**Record extracts**
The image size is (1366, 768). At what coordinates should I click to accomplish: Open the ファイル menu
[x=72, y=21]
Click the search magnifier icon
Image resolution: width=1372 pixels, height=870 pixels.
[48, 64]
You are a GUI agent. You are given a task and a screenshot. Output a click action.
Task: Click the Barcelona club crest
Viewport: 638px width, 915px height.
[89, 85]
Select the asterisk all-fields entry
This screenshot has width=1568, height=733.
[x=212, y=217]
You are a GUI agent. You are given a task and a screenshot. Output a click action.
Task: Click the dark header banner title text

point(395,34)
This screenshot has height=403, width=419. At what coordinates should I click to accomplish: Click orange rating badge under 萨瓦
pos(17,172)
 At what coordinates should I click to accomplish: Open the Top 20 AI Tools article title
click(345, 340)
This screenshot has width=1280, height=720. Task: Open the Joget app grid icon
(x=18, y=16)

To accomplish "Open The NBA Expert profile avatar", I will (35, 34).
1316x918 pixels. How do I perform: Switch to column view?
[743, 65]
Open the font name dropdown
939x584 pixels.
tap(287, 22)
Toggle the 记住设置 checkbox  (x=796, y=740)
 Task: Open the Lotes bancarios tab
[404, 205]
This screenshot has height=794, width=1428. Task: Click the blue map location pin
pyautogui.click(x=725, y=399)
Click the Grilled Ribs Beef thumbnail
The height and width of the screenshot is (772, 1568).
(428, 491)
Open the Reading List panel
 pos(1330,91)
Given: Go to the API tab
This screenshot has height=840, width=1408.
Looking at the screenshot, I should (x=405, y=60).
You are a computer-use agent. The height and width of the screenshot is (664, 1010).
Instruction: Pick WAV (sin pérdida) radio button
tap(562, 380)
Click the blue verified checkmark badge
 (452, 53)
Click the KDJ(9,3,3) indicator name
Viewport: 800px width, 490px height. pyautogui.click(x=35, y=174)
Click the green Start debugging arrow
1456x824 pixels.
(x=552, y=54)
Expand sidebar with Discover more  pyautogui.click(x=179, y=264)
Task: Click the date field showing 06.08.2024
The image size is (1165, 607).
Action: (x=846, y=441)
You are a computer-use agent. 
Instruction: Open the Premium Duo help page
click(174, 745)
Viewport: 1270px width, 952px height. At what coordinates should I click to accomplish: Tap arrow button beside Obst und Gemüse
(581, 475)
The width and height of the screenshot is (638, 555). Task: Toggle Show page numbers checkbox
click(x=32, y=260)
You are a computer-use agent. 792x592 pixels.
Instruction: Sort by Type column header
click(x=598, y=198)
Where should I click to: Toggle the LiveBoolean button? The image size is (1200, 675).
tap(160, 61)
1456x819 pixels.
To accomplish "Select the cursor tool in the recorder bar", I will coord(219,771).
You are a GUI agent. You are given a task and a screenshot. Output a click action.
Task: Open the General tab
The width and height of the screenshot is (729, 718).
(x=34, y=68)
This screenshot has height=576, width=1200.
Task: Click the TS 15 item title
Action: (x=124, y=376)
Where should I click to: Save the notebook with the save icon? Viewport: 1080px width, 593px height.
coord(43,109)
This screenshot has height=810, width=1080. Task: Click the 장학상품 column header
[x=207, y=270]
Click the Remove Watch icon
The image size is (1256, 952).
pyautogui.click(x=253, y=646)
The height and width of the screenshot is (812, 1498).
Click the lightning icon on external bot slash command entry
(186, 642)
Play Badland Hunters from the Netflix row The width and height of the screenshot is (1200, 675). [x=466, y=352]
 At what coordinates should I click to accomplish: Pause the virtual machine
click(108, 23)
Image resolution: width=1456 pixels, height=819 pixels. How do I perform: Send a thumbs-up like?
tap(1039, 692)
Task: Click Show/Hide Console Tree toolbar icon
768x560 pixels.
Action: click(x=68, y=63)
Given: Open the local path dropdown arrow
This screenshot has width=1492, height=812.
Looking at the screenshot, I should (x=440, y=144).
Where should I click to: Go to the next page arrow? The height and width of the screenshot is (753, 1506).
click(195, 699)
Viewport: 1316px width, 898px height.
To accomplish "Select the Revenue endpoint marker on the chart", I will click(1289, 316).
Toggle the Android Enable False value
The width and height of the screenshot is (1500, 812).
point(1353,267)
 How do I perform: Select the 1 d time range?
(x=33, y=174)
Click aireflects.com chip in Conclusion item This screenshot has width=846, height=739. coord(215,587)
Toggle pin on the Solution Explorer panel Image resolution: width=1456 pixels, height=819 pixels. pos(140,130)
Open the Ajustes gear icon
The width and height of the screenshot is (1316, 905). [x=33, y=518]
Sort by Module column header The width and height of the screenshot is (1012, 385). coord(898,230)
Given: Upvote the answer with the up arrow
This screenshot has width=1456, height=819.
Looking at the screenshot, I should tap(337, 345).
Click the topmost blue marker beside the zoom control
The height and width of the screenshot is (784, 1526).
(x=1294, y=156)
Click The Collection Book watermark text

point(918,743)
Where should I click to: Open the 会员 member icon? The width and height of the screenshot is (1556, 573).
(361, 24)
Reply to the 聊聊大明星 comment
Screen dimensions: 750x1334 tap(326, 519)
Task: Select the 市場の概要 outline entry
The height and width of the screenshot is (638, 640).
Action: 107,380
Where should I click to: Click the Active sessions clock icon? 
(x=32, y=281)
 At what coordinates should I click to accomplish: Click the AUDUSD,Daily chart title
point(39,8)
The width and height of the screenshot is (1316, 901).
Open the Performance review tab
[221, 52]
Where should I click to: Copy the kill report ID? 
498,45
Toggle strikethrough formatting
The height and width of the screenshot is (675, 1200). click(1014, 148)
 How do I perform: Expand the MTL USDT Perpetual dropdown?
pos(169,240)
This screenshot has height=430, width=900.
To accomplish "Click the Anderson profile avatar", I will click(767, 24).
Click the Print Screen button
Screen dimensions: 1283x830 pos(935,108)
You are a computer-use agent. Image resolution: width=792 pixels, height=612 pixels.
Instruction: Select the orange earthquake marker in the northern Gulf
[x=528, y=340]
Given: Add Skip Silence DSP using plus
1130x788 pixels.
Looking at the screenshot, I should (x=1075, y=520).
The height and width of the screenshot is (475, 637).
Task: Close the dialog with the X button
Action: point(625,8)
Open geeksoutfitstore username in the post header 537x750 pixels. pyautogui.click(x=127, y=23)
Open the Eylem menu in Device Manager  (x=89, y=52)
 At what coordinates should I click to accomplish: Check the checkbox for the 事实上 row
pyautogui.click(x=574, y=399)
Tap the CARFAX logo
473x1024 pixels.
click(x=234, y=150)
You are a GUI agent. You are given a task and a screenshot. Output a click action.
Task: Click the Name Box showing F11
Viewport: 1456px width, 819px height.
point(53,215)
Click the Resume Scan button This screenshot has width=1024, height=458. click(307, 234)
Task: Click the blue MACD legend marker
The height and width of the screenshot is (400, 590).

**Required work**
Copy out the records from the line containing "Toggle the Android Enable False value" through the line containing "Sort by Module", keeping every line exactly as it appears.

**Solution to this task**
Toggle the Android Enable False value
The width and height of the screenshot is (1500, 812).
point(1353,267)
 How do I perform: Select the 1 d time range?
(x=33, y=174)
Click aireflects.com chip in Conclusion item This screenshot has width=846, height=739. coord(215,587)
Toggle pin on the Solution Explorer panel Image resolution: width=1456 pixels, height=819 pixels. pos(140,130)
Open the Ajustes gear icon
The width and height of the screenshot is (1316, 905). [x=33, y=518]
Sort by Module column header The width and height of the screenshot is (1012, 385). coord(898,230)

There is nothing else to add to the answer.